### Exercise brief:
When a line in the listing below contains the word "cell", return a copy of that line.

BEGIN Provided records

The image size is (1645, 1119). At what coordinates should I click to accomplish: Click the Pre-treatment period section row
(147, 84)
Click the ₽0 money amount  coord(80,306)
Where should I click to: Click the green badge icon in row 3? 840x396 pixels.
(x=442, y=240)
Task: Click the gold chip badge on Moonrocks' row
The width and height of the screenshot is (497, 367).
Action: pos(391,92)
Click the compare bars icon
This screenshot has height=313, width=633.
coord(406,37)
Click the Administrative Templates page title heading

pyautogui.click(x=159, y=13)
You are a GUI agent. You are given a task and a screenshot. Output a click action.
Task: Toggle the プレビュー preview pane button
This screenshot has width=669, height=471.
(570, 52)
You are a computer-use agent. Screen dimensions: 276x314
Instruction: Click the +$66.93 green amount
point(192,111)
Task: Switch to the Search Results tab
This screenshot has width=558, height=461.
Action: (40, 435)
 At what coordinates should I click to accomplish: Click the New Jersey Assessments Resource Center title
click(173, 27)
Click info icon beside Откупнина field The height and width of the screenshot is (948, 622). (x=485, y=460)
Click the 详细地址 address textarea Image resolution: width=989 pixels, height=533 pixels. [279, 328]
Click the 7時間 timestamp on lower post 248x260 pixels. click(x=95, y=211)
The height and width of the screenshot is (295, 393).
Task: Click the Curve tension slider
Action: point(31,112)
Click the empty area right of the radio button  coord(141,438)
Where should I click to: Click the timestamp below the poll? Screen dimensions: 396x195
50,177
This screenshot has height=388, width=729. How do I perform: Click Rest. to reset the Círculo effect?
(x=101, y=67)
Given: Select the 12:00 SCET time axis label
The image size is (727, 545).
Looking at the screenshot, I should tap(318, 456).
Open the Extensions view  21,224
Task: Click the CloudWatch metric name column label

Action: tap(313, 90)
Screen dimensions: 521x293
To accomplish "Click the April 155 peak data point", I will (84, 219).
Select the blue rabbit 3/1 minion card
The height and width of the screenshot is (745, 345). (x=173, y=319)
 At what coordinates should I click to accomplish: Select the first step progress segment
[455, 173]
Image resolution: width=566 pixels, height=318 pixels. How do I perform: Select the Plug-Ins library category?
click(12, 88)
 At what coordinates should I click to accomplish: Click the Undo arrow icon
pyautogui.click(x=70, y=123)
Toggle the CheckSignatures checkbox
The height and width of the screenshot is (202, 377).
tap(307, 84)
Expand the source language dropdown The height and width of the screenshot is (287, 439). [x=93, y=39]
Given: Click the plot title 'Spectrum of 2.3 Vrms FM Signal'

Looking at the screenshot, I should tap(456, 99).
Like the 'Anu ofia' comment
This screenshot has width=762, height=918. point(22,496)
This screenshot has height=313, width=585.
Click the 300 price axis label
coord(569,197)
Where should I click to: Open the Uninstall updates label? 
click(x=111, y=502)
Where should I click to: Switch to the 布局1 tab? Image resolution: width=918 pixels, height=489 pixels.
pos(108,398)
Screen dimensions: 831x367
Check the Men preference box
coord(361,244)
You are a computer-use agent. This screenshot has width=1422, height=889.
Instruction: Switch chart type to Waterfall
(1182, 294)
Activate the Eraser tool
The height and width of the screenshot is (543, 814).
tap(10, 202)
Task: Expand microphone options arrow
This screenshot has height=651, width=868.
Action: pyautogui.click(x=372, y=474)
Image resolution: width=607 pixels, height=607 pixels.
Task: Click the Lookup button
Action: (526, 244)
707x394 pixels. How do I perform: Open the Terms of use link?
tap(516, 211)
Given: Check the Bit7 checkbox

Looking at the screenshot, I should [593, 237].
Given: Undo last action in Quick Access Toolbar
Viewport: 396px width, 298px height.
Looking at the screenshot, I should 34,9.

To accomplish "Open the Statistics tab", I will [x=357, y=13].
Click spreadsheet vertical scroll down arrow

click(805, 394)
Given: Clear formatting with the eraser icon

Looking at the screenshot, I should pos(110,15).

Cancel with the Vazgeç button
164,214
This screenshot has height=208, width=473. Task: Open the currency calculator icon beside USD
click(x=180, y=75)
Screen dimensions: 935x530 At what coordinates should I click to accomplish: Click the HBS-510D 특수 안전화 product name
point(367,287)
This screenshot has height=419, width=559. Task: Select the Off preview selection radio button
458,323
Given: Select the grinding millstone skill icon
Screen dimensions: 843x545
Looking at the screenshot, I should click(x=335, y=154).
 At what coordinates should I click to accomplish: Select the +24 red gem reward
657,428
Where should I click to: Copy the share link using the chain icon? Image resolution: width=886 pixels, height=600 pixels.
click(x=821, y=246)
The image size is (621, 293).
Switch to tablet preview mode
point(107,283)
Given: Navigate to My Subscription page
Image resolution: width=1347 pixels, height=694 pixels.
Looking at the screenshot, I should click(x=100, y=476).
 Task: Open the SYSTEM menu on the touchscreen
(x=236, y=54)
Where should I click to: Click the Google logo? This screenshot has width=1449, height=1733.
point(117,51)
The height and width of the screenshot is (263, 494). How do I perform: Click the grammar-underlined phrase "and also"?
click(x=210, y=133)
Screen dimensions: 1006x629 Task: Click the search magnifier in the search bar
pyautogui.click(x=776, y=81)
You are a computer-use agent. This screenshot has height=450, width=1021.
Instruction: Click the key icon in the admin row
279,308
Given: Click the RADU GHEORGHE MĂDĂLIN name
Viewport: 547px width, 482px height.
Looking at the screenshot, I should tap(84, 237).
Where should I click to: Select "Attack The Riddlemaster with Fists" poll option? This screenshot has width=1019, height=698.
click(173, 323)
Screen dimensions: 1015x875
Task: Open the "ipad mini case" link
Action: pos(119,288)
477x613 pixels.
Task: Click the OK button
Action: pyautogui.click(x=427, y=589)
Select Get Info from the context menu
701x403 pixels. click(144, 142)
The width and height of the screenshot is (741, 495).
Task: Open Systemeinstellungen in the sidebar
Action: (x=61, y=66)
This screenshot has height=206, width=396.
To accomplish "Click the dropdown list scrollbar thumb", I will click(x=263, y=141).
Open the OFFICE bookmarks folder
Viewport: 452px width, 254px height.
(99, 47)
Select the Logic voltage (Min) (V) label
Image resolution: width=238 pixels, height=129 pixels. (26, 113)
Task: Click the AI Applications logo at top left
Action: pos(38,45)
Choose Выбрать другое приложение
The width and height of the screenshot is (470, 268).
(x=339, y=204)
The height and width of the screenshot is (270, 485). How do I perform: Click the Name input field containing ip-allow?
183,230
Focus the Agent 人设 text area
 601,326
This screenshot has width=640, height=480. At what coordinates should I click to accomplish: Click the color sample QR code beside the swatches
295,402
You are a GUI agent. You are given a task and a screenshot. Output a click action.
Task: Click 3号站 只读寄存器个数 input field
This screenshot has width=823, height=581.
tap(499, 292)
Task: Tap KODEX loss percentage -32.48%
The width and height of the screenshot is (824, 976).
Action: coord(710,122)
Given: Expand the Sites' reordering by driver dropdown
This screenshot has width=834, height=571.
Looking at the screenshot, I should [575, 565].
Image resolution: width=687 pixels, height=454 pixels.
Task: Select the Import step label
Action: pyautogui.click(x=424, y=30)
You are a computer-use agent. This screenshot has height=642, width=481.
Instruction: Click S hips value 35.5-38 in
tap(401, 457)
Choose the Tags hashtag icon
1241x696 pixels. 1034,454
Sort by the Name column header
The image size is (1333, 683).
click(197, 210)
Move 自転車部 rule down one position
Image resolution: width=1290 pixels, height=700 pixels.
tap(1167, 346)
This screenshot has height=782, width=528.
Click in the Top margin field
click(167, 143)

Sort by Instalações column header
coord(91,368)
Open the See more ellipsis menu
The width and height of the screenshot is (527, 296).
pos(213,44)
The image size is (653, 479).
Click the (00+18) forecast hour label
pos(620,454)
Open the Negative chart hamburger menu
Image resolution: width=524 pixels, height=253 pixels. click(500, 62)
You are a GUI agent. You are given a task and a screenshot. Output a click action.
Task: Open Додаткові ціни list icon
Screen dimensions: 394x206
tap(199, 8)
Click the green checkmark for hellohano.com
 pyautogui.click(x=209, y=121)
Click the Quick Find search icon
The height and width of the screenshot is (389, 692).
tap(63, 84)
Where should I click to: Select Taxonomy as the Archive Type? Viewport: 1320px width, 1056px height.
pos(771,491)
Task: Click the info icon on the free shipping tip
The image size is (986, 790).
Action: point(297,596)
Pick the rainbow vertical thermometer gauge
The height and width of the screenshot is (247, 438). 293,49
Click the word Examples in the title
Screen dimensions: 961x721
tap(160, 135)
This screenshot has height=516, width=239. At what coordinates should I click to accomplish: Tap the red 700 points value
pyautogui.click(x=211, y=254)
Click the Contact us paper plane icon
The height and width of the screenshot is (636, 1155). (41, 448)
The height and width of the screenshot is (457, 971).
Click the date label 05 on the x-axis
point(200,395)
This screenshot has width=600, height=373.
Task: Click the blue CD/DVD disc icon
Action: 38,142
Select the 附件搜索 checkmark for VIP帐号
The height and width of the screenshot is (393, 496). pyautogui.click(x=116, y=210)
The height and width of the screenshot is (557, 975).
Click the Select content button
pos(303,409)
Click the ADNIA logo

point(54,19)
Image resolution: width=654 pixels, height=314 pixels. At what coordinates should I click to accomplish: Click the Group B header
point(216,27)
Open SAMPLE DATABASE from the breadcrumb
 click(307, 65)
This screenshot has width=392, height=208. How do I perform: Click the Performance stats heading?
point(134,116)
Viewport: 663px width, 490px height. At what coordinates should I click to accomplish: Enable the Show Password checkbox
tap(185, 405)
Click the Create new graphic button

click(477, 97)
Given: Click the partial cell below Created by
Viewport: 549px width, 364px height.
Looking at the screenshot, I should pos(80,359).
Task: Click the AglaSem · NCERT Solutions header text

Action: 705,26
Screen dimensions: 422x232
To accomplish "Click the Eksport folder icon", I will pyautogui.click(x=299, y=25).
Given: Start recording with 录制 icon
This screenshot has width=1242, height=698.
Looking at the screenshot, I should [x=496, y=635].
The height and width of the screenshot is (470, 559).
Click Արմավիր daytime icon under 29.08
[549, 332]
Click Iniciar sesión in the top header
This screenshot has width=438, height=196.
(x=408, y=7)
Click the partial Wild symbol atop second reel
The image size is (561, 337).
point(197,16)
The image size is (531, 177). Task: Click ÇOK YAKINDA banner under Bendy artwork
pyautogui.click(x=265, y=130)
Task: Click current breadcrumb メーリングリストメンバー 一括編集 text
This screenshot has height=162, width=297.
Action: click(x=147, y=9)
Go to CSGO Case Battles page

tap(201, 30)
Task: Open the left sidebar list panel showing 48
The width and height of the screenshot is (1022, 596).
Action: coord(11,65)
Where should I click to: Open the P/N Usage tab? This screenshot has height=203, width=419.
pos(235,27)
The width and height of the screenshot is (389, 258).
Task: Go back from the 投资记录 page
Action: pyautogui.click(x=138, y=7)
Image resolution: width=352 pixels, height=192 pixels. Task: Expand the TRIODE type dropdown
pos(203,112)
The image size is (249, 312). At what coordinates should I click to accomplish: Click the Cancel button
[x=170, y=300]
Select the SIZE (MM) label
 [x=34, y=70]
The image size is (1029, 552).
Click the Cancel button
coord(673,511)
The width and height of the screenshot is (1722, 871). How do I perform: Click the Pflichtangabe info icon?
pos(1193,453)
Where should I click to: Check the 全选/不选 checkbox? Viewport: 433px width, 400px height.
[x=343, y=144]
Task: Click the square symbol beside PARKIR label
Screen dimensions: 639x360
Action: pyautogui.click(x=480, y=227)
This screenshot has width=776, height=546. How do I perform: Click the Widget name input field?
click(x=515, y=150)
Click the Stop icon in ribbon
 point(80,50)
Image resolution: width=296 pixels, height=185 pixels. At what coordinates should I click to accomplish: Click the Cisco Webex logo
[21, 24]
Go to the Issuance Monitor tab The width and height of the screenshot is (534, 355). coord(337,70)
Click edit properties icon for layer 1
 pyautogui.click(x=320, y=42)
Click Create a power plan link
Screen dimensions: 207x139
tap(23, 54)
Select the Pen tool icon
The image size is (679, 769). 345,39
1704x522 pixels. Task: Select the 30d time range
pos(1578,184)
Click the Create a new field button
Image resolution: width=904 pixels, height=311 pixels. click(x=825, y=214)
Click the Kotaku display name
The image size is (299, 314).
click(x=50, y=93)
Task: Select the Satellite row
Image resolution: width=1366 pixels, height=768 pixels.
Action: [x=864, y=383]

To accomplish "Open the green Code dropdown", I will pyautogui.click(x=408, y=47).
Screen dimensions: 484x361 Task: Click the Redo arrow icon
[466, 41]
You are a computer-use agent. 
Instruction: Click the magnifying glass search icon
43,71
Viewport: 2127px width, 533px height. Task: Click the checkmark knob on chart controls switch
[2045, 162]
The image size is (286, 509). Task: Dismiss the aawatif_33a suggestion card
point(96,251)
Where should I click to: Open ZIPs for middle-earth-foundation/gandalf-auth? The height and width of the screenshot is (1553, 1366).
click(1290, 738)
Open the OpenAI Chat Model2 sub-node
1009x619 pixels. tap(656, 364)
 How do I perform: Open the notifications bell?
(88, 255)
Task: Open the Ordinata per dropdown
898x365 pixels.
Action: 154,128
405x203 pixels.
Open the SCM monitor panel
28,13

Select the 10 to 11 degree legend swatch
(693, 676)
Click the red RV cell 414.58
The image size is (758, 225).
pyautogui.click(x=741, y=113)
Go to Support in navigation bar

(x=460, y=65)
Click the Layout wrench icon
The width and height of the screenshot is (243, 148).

END Provided records

### Task output:
Given: Click the partial cell below Created by
Click the red RV cell 414.58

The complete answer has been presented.